Phase and magnetic properties evolutions of Y3−x(CaZr)xFe5−xO12 by the sol–gel method

Abstract

In this work, Y3−x(CaZr)xFe5−xO12 (CaZr)x:YIG) were prepared by the sol–gel method. High substituted (CaZr)x:YIG nanoparticles with x up to 0.7 were obtained at 1080°C, below the melting point of Cu electrode. The average sizes calculated by Scherrer formula decreased from 92.4nm to 70.0nm when the substitution amount increased from 0 to 0.7, which was consistent with the results of TEM. The sintering temperature required to form pure garnet phase increased from 690°C to 1065°C as the substitution amount x increased from 0 to 0.7 for probable homogeneity destruction by Ca2+ and Zr4+. The maximum saturation magnetization (Ms) of 29.8emu/g was achieved at x=0.3. The enhancement of Ms was attributed to the quantity reduction of Fe3+ in a-site and the increase of net magnetic moment.
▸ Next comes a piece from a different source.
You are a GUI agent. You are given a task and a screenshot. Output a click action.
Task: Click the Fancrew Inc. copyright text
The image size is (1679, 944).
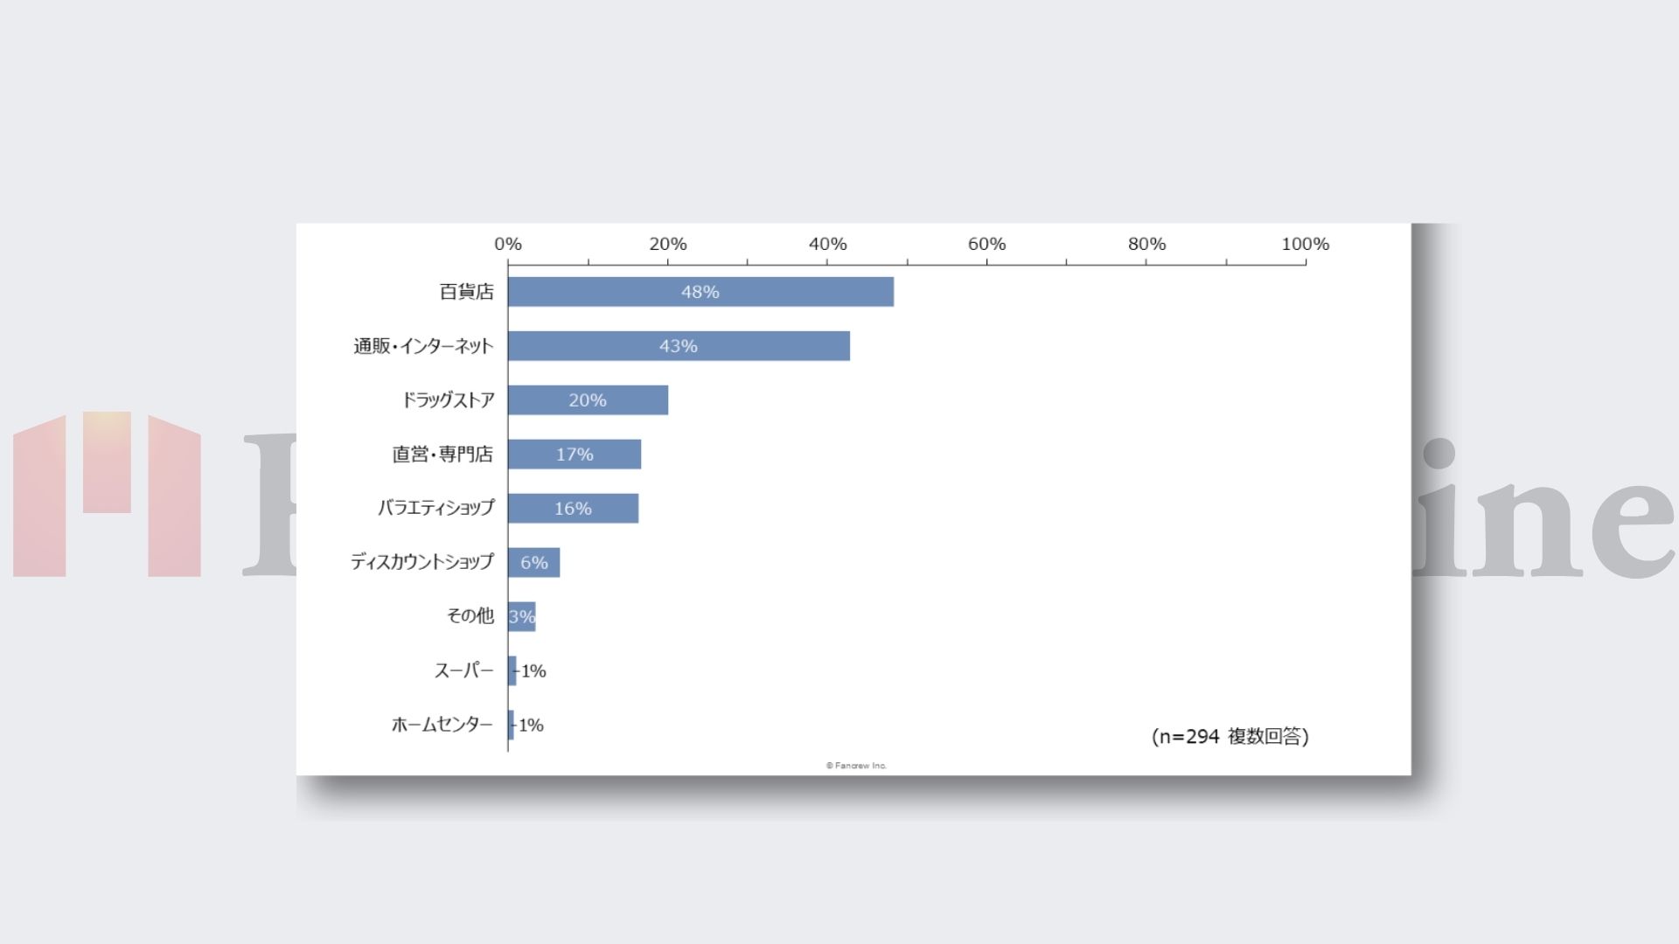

The observed decline in Ms for the samples with x>0.3 might be attributed to the weakness of super-exchange interaction by changing the angle and length of Fe–O–Fe bonds too much. The complex variations of the coecivities (Hc) indicated the crystal structure from single domain to multiple domains as the sintering temperature increased. Comparing the properties of the samples with x=0 and 0.3, it seemed that the substitution had the influence not only on the formation temperature, but also on the critical size of single domain and the temperature of the critical size emerging.